By Echeburu Oby
Demolitions of buildings have become very common in Nigeria and it’s been trailed by uproar by those mostly affected. However, the government usually support these demolitions to effectively outline the areas for proper planning and development.
Most of the affected individuals always complain of inadequate notices issued to them, biased patterns of demolition, nonexistence of resettlement options and the affected lands to be “unfairly re-allocated to more influential persons”.
Demolition often leads to immense displacements of people, due to the opaque population of these areas.
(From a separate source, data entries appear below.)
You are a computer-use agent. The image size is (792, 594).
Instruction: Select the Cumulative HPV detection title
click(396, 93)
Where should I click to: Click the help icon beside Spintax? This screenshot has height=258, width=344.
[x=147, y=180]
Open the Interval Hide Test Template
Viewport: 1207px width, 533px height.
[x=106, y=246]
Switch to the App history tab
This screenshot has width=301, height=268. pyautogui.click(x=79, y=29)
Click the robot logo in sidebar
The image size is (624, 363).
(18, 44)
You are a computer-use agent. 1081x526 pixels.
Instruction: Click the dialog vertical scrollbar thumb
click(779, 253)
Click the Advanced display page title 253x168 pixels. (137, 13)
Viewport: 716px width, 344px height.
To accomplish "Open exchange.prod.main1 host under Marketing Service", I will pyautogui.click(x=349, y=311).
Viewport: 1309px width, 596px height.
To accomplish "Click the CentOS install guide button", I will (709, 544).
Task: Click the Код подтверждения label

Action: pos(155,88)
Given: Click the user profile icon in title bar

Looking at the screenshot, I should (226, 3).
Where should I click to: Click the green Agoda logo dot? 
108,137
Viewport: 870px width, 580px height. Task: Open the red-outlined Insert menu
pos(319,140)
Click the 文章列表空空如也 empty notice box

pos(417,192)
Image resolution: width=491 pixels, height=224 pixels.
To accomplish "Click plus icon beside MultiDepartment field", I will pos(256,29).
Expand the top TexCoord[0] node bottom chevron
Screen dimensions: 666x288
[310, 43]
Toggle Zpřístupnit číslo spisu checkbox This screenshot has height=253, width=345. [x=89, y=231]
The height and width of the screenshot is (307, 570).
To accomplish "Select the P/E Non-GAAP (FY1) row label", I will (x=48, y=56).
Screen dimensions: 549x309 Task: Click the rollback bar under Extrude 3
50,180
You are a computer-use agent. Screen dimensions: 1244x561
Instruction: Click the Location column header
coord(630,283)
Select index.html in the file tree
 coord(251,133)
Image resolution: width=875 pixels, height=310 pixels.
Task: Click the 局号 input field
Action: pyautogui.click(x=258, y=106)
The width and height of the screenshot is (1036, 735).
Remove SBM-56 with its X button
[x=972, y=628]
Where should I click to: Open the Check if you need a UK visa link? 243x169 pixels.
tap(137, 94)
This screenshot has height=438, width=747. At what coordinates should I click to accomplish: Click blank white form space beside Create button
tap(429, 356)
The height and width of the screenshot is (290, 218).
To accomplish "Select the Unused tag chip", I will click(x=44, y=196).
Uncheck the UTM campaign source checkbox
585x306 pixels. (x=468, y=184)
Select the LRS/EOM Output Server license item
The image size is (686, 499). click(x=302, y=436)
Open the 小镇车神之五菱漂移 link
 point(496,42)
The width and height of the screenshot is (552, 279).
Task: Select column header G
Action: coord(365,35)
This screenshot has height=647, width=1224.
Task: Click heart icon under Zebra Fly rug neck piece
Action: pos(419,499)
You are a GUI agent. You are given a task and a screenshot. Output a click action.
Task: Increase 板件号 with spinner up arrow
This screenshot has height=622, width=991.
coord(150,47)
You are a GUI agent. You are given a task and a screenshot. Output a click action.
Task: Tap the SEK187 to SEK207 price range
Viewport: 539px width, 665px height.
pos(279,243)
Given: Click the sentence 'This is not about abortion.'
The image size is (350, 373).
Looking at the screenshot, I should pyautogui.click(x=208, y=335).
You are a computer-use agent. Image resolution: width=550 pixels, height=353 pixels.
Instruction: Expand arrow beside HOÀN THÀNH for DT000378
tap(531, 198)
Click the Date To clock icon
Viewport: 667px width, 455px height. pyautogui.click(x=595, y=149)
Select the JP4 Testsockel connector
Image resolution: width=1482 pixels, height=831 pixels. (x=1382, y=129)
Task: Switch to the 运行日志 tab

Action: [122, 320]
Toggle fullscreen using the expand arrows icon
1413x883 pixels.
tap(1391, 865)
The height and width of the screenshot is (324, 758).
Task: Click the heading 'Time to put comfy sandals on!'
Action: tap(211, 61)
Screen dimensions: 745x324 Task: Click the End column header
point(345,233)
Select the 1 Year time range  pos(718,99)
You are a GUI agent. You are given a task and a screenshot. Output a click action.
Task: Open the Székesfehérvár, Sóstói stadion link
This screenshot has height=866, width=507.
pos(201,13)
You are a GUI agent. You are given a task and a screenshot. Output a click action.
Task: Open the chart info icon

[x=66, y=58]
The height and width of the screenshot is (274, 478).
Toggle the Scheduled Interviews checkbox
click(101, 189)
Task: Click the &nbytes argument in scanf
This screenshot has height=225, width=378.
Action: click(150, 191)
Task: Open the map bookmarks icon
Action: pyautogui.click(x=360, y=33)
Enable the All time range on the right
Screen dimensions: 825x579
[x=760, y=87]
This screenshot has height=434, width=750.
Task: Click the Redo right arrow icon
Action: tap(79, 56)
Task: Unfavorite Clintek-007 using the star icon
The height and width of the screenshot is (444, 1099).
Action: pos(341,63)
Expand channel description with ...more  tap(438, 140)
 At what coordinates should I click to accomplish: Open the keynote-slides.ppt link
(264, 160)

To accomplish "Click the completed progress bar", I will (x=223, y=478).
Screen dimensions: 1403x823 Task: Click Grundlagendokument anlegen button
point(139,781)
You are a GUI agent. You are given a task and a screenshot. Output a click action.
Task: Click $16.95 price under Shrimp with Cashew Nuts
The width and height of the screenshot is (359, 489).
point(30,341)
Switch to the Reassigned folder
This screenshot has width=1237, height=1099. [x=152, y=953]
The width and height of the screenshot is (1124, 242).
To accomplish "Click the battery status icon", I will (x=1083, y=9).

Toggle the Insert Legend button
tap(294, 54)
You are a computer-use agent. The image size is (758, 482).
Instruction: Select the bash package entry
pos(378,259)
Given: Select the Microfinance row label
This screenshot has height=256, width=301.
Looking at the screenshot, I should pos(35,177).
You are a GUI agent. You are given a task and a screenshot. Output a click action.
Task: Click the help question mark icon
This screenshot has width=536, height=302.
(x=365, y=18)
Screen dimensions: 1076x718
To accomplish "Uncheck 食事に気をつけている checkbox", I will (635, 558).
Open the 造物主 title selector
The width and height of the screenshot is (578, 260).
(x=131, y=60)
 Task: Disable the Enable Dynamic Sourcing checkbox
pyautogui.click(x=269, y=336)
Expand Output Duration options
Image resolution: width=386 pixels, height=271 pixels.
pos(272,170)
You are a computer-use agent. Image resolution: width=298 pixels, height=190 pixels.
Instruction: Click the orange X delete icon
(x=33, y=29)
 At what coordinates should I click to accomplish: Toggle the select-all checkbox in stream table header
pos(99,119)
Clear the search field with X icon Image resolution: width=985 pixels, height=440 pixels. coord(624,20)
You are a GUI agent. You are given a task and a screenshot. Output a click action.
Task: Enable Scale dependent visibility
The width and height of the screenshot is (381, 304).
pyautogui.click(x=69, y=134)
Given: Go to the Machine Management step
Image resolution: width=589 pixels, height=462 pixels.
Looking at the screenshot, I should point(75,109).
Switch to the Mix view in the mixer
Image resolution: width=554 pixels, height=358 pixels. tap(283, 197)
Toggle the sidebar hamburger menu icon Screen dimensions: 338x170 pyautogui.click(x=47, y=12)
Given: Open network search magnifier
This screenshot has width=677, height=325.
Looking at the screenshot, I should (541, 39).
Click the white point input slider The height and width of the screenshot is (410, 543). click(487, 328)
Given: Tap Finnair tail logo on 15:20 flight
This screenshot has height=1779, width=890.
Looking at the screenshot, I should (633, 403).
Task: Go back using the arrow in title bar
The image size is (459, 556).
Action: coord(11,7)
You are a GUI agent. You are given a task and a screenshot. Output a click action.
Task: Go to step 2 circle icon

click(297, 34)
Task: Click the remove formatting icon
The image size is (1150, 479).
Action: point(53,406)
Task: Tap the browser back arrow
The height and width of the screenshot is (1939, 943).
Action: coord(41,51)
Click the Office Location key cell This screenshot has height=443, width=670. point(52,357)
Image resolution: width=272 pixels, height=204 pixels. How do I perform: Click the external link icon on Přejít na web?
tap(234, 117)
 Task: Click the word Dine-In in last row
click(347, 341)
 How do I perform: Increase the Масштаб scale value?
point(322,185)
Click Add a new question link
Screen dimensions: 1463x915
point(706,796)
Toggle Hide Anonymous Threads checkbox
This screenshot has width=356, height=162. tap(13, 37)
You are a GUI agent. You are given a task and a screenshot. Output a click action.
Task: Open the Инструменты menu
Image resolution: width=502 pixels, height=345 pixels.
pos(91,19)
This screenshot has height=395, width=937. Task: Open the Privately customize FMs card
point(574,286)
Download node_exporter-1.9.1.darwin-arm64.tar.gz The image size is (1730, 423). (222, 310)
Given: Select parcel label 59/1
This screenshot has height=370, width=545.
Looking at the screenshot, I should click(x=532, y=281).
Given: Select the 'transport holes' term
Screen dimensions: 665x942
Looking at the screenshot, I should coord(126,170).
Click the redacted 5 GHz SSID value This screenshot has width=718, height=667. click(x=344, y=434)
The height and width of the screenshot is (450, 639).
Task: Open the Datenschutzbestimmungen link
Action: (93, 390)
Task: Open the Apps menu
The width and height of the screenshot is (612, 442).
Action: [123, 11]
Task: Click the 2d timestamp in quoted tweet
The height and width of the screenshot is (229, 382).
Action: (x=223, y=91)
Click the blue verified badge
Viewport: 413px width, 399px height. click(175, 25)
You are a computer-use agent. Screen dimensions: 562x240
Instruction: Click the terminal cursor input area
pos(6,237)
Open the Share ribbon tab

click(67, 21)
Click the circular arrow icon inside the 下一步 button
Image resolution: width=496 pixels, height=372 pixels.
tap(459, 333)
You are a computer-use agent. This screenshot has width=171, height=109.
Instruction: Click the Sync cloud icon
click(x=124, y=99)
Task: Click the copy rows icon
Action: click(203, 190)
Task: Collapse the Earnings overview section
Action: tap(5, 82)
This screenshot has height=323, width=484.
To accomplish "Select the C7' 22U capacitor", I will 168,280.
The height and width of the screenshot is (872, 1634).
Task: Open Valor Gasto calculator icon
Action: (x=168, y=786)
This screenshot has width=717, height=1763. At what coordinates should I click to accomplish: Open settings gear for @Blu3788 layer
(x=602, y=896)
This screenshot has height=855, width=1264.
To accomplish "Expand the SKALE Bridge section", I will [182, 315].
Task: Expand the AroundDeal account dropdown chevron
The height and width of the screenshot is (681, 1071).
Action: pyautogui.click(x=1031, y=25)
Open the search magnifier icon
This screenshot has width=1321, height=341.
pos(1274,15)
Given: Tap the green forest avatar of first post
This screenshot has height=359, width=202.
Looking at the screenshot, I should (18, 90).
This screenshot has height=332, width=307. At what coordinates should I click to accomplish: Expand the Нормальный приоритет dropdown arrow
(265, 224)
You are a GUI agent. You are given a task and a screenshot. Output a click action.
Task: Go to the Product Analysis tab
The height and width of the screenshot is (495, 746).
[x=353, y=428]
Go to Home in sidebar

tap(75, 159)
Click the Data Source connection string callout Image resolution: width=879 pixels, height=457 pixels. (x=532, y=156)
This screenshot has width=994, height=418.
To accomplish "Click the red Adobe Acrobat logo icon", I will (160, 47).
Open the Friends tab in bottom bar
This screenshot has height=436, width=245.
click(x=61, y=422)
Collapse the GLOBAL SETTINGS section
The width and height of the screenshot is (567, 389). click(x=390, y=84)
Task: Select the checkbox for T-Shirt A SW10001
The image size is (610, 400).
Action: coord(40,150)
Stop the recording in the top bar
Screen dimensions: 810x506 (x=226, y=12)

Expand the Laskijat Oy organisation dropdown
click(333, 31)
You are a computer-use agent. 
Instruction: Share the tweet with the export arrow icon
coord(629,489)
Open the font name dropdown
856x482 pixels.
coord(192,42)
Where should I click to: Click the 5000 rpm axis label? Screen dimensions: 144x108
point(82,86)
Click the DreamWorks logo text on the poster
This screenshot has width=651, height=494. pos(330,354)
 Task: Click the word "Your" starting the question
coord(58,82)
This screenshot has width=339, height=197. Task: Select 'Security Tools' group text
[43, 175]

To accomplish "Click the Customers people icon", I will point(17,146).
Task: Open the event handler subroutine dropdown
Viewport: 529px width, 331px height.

Arguably most of the areas being affected by demolition are illegal shanties, traders’ outlets/structures and possibly those without building approvals.
The government springs its legal authorities to commence on demolition as the section 297 (2) of the 1999 constitution confers the ownership of lands in the FCT on the federal government. Also, under the Land Use Act of 1978 and the FCT Act, controls to manage lands are conferred on the governors and the minister in case of the FCT
Former NHRC Executive Chairman of Board, Dr Chidi Odinkalu, cautions against involuntary ejections and demolitions of residence without awareness to human rights standards.
He cited section 17 (2) and 16(2) (d) of the 1999 Constitution of Nigeria “which decrees that government needs to ensure that “appropriate and acceptable shelters…are provided for all citizens.”
Odinkalu further cautioned that the actions of the authorities should not be in breach of extant United Nations covenants on Economic, Social and Cultural Rights No 7 in 1997 and the African Charter on Human and Peoples’ Rights.
He further stated that there is a global consensus on the safeguards against forced evictions. As contained in the 1976 United Nations Conference on Human Settlements. He said major clearance operations should be taken only when “conservation and rehabilitation are not feasible and relocation measures are made.”
“In a situation where there is a demolition without due process and prior notice, it is regarded as forced eviction or imposed homelessness and it infringes on the prohibition against cruel, inhuman and humiliating treatment under our 1999 Constitution. Nothing can be more degrading as to throwing a family out onto the streets without a roof over their heads. which amounts to insight against poor people in defilement of the constitutional prohibition against status-based discrimination”, he wrote.
The implementation of city beautification, urban renewal and general environmental-friendly programmes necessitates the pulling down of illegal structures by the government. They commence slum clearance, redevelopment in central and suburban areas and general commitment to the city master plan in a bid to achieve its objectives.
In some instance, the government usually task it upon itself to migrate affected house owners into another suitable environment.
The FCT Development Control has been quoted to have said the government has no plan to relocate those that are affected because they built illegally without the relevant land documents and Building Plan Approval which are the ones twisting the Abuja Master-Plan.
A citizen, Ehizogie Agbondimwin said: “Demolition is not bad; it is the way in which it is carried out that is the problem. Yes, these buildings are illegal and illegal structures cannot stand. But the government has failed to provide mass housing projects. The Nigerian government doesn’t care about the well-being of the people that is why its housing policy has continued to defy successful implementation. since the government has the right to demolish, it is only important to produce new areas, completely developed and provide low-cost mass housing for people like the Shagari low-cost houses all over the country.”